◆ Work item
The entries below contain a line with "This screenshot has height=654, width=1366." and a line with "Task: Open mysql-cj-abandoned-connection-cleanup". Quote exactly those two lines and all lines between them.

Segment Open

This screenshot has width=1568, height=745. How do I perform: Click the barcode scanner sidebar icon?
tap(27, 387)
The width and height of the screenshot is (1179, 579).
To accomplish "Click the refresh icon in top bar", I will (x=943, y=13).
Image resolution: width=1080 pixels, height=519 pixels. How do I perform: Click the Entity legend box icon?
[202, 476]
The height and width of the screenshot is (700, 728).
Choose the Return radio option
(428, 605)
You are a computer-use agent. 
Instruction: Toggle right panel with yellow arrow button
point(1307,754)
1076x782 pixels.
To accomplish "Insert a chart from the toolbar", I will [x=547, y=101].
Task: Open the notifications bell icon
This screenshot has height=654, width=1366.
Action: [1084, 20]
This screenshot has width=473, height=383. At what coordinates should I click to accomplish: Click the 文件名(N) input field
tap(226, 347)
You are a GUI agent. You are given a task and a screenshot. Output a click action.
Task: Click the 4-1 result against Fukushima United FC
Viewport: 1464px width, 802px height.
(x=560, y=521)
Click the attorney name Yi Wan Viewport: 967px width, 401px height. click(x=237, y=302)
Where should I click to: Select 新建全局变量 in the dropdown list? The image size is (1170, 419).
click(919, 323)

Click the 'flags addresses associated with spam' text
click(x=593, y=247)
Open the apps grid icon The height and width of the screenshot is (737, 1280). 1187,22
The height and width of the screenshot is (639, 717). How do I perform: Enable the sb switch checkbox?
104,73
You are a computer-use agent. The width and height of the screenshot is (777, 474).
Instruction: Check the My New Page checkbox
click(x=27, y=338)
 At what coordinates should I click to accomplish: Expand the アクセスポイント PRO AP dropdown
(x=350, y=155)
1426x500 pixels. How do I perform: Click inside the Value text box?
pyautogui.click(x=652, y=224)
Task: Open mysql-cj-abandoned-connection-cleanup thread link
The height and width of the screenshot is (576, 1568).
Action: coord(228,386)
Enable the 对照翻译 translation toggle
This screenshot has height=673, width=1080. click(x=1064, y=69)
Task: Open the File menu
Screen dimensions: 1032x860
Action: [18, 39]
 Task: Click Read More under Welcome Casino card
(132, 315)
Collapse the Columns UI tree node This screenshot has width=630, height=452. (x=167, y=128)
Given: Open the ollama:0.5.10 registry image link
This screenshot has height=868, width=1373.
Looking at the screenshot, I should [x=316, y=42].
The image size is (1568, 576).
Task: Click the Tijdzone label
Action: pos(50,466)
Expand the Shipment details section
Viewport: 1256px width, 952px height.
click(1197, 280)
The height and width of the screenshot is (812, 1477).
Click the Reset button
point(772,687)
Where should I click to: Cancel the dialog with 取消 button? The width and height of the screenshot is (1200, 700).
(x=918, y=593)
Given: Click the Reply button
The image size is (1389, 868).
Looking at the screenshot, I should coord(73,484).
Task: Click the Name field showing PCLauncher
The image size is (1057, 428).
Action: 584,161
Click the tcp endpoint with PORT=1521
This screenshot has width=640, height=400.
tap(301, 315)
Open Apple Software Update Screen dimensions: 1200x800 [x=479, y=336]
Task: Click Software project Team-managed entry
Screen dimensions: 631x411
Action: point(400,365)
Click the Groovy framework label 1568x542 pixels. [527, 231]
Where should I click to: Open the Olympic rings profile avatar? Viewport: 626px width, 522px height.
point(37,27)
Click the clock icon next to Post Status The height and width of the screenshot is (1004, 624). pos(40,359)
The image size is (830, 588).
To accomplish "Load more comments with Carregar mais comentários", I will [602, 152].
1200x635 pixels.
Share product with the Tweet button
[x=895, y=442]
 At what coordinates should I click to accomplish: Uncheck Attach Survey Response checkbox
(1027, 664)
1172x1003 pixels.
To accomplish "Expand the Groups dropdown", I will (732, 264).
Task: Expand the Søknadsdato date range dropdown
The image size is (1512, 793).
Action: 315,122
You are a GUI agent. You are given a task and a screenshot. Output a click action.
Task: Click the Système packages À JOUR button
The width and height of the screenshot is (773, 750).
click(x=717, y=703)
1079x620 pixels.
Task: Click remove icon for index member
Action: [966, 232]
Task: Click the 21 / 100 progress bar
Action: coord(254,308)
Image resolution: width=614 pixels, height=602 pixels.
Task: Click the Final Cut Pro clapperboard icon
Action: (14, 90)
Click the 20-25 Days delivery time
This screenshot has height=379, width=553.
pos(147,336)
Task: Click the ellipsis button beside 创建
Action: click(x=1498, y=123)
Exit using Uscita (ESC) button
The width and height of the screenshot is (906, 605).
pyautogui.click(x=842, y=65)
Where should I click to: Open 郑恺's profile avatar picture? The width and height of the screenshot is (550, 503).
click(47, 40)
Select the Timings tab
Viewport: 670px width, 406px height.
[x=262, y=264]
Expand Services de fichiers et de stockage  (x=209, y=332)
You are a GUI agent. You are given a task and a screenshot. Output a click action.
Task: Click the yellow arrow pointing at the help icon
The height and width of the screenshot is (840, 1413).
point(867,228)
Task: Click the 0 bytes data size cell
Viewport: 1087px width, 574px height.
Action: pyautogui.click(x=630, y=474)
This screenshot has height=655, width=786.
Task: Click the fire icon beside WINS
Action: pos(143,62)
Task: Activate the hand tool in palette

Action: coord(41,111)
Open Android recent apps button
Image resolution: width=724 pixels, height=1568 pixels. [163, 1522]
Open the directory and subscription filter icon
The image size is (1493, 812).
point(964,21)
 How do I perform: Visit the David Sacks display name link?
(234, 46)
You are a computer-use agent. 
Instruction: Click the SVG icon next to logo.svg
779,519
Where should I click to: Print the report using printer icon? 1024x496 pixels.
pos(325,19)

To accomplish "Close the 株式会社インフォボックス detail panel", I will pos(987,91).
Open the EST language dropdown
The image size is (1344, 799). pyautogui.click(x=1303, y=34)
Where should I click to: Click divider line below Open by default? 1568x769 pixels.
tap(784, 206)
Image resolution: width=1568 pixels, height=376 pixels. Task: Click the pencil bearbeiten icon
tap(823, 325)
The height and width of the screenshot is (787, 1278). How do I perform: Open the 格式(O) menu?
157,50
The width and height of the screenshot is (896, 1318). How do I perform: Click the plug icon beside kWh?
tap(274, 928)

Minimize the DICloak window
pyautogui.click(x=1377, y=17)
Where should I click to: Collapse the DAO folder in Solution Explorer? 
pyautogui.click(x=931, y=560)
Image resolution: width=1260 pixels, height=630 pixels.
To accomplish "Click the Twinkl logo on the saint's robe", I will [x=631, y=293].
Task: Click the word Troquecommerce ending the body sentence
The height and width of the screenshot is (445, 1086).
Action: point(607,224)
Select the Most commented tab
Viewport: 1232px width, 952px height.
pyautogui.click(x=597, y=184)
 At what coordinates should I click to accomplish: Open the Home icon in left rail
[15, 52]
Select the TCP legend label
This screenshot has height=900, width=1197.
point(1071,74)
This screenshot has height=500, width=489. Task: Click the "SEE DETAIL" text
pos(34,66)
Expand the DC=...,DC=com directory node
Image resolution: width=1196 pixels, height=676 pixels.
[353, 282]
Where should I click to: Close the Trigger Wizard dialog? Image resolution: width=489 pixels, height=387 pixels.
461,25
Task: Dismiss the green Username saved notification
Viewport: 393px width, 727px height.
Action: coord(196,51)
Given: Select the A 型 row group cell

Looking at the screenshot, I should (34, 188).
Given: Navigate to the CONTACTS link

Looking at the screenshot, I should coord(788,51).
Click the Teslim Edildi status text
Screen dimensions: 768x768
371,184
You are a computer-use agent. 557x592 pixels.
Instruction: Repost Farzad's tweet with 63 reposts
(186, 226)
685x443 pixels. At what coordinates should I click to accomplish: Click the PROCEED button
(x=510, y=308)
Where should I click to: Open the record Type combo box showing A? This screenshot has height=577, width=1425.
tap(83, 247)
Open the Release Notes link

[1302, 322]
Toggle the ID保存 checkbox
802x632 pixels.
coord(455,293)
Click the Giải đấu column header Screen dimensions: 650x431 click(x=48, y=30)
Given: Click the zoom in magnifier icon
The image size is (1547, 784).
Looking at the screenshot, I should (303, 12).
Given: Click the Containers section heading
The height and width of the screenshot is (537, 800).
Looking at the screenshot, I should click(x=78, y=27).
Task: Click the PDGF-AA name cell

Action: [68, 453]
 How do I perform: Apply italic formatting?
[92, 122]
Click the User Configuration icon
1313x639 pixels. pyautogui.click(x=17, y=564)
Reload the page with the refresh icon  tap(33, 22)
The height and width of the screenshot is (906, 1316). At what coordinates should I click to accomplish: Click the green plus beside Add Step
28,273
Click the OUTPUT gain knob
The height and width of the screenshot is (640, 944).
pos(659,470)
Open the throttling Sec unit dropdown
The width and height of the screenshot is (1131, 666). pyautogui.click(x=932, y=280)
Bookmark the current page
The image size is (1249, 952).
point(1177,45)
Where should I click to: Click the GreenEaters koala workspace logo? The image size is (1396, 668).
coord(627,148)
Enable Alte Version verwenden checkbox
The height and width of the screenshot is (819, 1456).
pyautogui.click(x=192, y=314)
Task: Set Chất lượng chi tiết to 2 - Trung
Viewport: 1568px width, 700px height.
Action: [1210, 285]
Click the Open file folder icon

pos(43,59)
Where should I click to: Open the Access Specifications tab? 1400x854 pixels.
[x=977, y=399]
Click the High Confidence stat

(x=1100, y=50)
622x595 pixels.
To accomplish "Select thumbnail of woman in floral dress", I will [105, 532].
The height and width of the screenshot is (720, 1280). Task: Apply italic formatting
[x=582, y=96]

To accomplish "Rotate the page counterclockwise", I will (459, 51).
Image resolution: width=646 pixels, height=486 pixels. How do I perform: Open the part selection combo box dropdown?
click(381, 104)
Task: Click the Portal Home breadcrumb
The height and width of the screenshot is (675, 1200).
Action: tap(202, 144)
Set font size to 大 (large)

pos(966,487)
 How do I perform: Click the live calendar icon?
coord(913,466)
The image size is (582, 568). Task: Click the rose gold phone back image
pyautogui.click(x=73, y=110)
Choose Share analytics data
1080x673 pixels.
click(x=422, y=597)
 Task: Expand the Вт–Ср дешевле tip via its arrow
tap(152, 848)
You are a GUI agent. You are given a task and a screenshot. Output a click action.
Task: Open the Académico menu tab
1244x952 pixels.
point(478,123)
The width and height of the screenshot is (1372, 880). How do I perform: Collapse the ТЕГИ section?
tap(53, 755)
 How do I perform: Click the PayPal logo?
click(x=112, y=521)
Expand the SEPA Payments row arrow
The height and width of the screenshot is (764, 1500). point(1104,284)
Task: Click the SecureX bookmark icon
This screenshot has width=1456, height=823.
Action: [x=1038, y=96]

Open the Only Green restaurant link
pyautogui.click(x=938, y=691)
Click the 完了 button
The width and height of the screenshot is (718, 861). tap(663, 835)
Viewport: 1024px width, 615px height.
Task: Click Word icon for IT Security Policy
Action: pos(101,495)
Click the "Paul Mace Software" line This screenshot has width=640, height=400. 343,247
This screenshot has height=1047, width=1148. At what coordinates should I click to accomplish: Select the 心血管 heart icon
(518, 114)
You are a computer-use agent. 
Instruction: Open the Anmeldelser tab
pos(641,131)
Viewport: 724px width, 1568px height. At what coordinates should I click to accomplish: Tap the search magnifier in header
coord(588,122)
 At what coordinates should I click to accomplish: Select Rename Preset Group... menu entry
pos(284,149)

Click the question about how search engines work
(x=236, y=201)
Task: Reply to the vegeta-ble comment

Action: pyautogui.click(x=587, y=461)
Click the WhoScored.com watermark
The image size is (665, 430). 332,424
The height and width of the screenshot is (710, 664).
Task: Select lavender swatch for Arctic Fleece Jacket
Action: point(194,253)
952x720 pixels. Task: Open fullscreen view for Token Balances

Segment Closed

◆ Written answer
This screenshot has height=654, width=1366.
Action: [1084, 20]
This screenshot has width=473, height=383. At what coordinates should I click to accomplish: Click the 文件名(N) input field
tap(226, 347)
You are a GUI agent. You are given a task and a screenshot. Output a click action.
Task: Click the 4-1 result against Fukushima United FC
Viewport: 1464px width, 802px height.
(x=560, y=521)
Click the attorney name Yi Wan Viewport: 967px width, 401px height. click(x=237, y=302)
Where should I click to: Select 新建全局变量 in the dropdown list? The image size is (1170, 419).
click(919, 323)

Click the 'flags addresses associated with spam' text
click(x=593, y=247)
Open the apps grid icon The height and width of the screenshot is (737, 1280). 1187,22
The height and width of the screenshot is (639, 717). How do I perform: Enable the sb switch checkbox?
104,73
You are a computer-use agent. The width and height of the screenshot is (777, 474).
Instruction: Check the My New Page checkbox
click(x=27, y=338)
 At what coordinates should I click to accomplish: Expand the アクセスポイント PRO AP dropdown
(x=350, y=155)
1426x500 pixels. How do I perform: Click inside the Value text box?
pyautogui.click(x=652, y=224)
Task: Open mysql-cj-abandoned-connection-cleanup thread link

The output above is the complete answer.